** What to produce **
Go through the data that follows and restate each line exactly as it reads.

** Material for this exercise **
((
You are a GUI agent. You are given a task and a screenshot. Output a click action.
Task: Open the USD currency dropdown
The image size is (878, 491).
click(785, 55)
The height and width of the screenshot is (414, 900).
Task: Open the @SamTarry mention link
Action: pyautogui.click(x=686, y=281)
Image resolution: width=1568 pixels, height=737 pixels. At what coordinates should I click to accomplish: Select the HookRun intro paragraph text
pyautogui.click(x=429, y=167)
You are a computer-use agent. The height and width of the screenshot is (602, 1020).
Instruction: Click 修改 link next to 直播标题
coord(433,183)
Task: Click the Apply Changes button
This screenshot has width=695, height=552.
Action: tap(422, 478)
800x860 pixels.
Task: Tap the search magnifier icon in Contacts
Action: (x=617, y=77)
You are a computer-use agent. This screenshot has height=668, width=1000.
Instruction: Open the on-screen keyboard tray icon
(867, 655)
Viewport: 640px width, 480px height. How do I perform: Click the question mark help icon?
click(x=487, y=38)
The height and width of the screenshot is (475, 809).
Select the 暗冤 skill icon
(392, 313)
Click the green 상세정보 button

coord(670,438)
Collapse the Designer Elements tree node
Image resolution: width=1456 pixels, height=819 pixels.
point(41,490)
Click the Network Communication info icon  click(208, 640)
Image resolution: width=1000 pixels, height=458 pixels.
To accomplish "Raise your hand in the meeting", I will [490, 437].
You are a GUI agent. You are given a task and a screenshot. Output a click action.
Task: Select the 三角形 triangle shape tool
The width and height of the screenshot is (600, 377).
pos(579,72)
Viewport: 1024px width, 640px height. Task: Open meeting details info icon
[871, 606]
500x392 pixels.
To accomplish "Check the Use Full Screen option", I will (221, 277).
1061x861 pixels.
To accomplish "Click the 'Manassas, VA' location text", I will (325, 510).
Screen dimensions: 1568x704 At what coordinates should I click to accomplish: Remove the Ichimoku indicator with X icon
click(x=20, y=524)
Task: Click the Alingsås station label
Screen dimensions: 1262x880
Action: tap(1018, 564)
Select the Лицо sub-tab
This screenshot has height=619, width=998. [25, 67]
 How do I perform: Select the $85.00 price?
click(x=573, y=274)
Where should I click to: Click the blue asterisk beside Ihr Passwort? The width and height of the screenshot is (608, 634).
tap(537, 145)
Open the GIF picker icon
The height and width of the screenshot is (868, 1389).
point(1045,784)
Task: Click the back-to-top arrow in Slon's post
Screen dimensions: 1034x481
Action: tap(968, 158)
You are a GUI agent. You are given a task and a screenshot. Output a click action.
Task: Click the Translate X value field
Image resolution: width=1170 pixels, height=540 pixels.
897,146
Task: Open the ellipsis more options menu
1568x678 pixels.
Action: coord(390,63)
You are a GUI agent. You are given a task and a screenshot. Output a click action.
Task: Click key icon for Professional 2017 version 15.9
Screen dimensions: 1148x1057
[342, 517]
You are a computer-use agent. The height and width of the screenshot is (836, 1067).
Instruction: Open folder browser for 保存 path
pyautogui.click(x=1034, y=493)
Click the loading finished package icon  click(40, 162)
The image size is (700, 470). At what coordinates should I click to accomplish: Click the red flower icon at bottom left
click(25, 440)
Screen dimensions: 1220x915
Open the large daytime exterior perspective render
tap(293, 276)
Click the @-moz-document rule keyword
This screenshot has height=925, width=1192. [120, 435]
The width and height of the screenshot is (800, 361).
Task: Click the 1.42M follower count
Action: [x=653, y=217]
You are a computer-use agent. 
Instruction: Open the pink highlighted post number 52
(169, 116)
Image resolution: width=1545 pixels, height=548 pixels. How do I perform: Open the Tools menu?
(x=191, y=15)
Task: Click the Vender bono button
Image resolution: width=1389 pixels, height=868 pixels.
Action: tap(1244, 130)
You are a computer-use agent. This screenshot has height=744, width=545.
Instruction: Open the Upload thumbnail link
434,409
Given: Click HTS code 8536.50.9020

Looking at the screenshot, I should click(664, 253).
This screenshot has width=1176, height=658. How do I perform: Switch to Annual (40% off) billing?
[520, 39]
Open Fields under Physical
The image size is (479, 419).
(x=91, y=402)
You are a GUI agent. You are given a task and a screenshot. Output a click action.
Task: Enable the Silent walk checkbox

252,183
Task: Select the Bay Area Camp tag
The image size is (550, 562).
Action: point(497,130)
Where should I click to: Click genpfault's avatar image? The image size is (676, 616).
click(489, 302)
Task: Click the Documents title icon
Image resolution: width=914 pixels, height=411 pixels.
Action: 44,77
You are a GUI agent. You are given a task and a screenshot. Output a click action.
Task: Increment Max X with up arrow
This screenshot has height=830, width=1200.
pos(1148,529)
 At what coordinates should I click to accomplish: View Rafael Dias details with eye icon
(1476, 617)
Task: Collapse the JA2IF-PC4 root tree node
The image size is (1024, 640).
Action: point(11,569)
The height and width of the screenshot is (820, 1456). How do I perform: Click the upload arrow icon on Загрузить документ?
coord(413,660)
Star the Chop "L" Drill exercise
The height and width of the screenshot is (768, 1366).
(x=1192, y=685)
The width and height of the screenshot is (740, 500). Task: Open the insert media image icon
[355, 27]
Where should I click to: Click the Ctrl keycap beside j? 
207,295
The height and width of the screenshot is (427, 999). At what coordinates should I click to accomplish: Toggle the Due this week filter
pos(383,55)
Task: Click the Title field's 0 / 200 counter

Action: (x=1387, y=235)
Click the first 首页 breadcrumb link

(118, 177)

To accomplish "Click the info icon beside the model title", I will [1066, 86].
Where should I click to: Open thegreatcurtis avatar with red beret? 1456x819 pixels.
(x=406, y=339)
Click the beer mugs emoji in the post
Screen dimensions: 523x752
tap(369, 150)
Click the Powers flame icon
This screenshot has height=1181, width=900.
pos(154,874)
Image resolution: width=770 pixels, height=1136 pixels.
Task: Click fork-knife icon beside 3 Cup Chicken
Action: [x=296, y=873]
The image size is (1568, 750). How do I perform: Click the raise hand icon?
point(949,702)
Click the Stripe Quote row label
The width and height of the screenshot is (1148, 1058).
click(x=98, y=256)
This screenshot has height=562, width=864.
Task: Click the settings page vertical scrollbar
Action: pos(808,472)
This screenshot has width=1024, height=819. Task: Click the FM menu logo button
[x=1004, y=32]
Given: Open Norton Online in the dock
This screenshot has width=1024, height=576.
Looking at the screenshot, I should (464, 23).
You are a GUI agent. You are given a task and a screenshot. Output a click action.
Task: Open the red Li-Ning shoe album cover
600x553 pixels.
))
** Response box **
You are a GUI agent. You are given a task and a screenshot. Output a click action.
Task: Open the USD currency dropdown
The image size is (878, 491).
click(785, 55)
The height and width of the screenshot is (414, 900).
Task: Open the @SamTarry mention link
Action: pyautogui.click(x=686, y=281)
Image resolution: width=1568 pixels, height=737 pixels. At what coordinates should I click to accomplish: Select the HookRun intro paragraph text
pyautogui.click(x=429, y=167)
You are a computer-use agent. The height and width of the screenshot is (602, 1020).
Instruction: Click 修改 link next to 直播标题
coord(433,183)
Task: Click the Apply Changes button
This screenshot has width=695, height=552.
Action: tap(422, 478)
800x860 pixels.
Task: Tap the search magnifier icon in Contacts
Action: (x=617, y=77)
You are a computer-use agent. This screenshot has height=668, width=1000.
Instruction: Open the on-screen keyboard tray icon
(867, 655)
Viewport: 640px width, 480px height. How do I perform: Click the question mark help icon?
click(x=487, y=38)
The height and width of the screenshot is (475, 809).
Select the 暗冤 skill icon
(392, 313)
Click the green 상세정보 button

coord(670,438)
Collapse the Designer Elements tree node
Image resolution: width=1456 pixels, height=819 pixels.
point(41,490)
Click the Network Communication info icon  click(208, 640)
Image resolution: width=1000 pixels, height=458 pixels.
To accomplish "Raise your hand in the meeting", I will [490, 437].
You are a GUI agent. You are given a task and a screenshot. Output a click action.
Task: Select the 三角形 triangle shape tool
The width and height of the screenshot is (600, 377).
pos(579,72)
Viewport: 1024px width, 640px height. Task: Open meeting details info icon
[871, 606]
500x392 pixels.
To accomplish "Check the Use Full Screen option", I will (221, 277).
1061x861 pixels.
To accomplish "Click the 'Manassas, VA' location text", I will (325, 510).
Screen dimensions: 1568x704 At what coordinates should I click to accomplish: Remove the Ichimoku indicator with X icon
click(x=20, y=524)
Task: Click the Alingsås station label
Screen dimensions: 1262x880
Action: tap(1018, 564)
Select the Лицо sub-tab
This screenshot has height=619, width=998. [25, 67]
 How do I perform: Select the $85.00 price?
click(x=573, y=274)
Where should I click to: Click the blue asterisk beside Ihr Passwort? The width and height of the screenshot is (608, 634).
tap(537, 145)
Open the GIF picker icon
The height and width of the screenshot is (868, 1389).
point(1045,784)
Task: Click the back-to-top arrow in Slon's post
Screen dimensions: 1034x481
Action: tap(968, 158)
You are a GUI agent. You are given a task and a screenshot. Output a click action.
Task: Click the Translate X value field
Image resolution: width=1170 pixels, height=540 pixels.
897,146
Task: Open the ellipsis more options menu
1568x678 pixels.
Action: coord(390,63)
You are a GUI agent. You are given a task and a screenshot. Output a click action.
Task: Click key icon for Professional 2017 version 15.9
Screen dimensions: 1148x1057
[342, 517]
You are a computer-use agent. The height and width of the screenshot is (836, 1067).
Instruction: Open folder browser for 保存 path
pyautogui.click(x=1034, y=493)
Click the loading finished package icon  click(40, 162)
The image size is (700, 470). At what coordinates should I click to accomplish: Click the red flower icon at bottom left
click(25, 440)
Screen dimensions: 1220x915
Open the large daytime exterior perspective render
tap(293, 276)
Click the @-moz-document rule keyword
This screenshot has height=925, width=1192. [120, 435]
The width and height of the screenshot is (800, 361).
Task: Click the 1.42M follower count
Action: [x=653, y=217]
You are a computer-use agent. 
Instruction: Open the pink highlighted post number 52
(169, 116)
Image resolution: width=1545 pixels, height=548 pixels. How do I perform: Open the Tools menu?
(x=191, y=15)
Task: Click the Vender bono button
Image resolution: width=1389 pixels, height=868 pixels.
Action: tap(1244, 130)
You are a computer-use agent. This screenshot has height=744, width=545.
Instruction: Open the Upload thumbnail link
434,409
Given: Click HTS code 8536.50.9020

Looking at the screenshot, I should click(664, 253).
This screenshot has width=1176, height=658. How do I perform: Switch to Annual (40% off) billing?
[520, 39]
Open Fields under Physical
The image size is (479, 419).
(x=91, y=402)
You are a GUI agent. You are given a task and a screenshot. Output a click action.
Task: Enable the Silent walk checkbox

252,183
Task: Select the Bay Area Camp tag
The image size is (550, 562).
Action: point(497,130)
Where should I click to: Click genpfault's avatar image? The image size is (676, 616).
click(489, 302)
Task: Click the Documents title icon
Image resolution: width=914 pixels, height=411 pixels.
Action: 44,77
You are a GUI agent. You are given a task and a screenshot. Output a click action.
Task: Increment Max X with up arrow
This screenshot has height=830, width=1200.
pos(1148,529)
 At what coordinates should I click to accomplish: View Rafael Dias details with eye icon
(1476, 617)
Task: Collapse the JA2IF-PC4 root tree node
The image size is (1024, 640).
Action: point(11,569)
The height and width of the screenshot is (820, 1456). How do I perform: Click the upload arrow icon on Загрузить документ?
coord(413,660)
Star the Chop "L" Drill exercise
The height and width of the screenshot is (768, 1366).
(x=1192, y=685)
The width and height of the screenshot is (740, 500). Task: Open the insert media image icon
[355, 27]
Where should I click to: Click the Ctrl keycap beside j? 
207,295
The height and width of the screenshot is (427, 999). At what coordinates should I click to accomplish: Toggle the Due this week filter
pos(383,55)
Task: Click the Title field's 0 / 200 counter

Action: (x=1387, y=235)
Click the first 首页 breadcrumb link

(118, 177)

To accomplish "Click the info icon beside the model title", I will [1066, 86].
Where should I click to: Open thegreatcurtis avatar with red beret? 1456x819 pixels.
(x=406, y=339)
Click the beer mugs emoji in the post
Screen dimensions: 523x752
tap(369, 150)
Click the Powers flame icon
This screenshot has height=1181, width=900.
pos(154,874)
Image resolution: width=770 pixels, height=1136 pixels.
Task: Click fork-knife icon beside 3 Cup Chicken
Action: [x=296, y=873]
The image size is (1568, 750). How do I perform: Click the raise hand icon?
point(949,702)
Click the Stripe Quote row label
The width and height of the screenshot is (1148, 1058).
click(x=98, y=256)
This screenshot has height=562, width=864.
Task: Click the settings page vertical scrollbar
Action: pos(808,472)
This screenshot has width=1024, height=819. Task: Click the FM menu logo button
[x=1004, y=32]
Given: Open Norton Online in the dock
This screenshot has width=1024, height=576.
Looking at the screenshot, I should (464, 23).
You are a GUI agent. You are given a task and a screenshot. Output a click action.
Task: Open the red Li-Ning shoe album cover
600x553 pixels.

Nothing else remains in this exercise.